*** Opening of Information shown ***

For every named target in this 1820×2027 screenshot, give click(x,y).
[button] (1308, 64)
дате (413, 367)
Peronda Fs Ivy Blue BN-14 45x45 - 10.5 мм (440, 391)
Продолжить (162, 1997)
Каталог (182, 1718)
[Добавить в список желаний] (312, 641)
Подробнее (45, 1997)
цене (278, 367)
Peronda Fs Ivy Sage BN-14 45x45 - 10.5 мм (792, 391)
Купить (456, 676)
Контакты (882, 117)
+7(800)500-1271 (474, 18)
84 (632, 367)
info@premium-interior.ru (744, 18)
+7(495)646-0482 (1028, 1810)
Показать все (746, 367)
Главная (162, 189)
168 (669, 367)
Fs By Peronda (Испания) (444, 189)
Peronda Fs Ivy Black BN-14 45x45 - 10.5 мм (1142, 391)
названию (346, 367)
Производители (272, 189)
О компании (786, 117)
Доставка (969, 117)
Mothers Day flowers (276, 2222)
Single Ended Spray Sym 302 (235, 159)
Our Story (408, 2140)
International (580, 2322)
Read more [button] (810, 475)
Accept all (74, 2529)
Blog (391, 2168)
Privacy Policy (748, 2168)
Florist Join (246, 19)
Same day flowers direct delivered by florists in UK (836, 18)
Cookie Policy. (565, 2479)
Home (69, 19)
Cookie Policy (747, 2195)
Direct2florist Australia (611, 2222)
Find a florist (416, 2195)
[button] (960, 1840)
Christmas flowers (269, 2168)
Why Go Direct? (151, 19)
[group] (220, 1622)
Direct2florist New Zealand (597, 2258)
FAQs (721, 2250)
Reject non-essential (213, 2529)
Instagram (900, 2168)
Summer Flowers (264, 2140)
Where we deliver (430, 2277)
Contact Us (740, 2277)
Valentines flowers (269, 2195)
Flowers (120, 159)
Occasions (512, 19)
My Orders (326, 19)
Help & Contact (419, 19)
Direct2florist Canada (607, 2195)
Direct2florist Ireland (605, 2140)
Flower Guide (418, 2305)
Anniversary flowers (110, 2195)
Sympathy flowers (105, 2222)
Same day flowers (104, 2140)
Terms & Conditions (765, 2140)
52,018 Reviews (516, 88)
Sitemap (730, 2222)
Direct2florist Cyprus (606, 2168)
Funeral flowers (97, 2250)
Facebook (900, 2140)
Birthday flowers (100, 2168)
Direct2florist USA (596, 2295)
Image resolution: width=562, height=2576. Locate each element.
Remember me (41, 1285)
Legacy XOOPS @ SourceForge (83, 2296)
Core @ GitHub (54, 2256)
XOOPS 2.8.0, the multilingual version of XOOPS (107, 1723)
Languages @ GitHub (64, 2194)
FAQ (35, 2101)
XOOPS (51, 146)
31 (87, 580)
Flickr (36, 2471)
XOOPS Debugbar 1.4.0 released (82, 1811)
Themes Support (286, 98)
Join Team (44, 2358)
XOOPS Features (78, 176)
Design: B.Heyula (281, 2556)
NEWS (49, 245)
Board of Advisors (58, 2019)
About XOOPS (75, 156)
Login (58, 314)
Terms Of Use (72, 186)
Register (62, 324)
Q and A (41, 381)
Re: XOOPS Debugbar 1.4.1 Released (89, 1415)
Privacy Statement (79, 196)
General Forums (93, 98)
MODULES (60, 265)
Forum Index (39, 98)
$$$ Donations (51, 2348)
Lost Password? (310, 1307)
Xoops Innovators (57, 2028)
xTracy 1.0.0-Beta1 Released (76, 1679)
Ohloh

*** Close of Information shown ***

An exact copy of the lines from the one containing "Lost Password? (310, 1307)" through the last line of the material, both included, is to be printed, and nothing else.

__Output of the exercise__
Lost Password? (310, 1307)
Xoops Innovators (57, 2028)
xTracy 1.0.0-Beta1 Released (76, 1679)
Ohloh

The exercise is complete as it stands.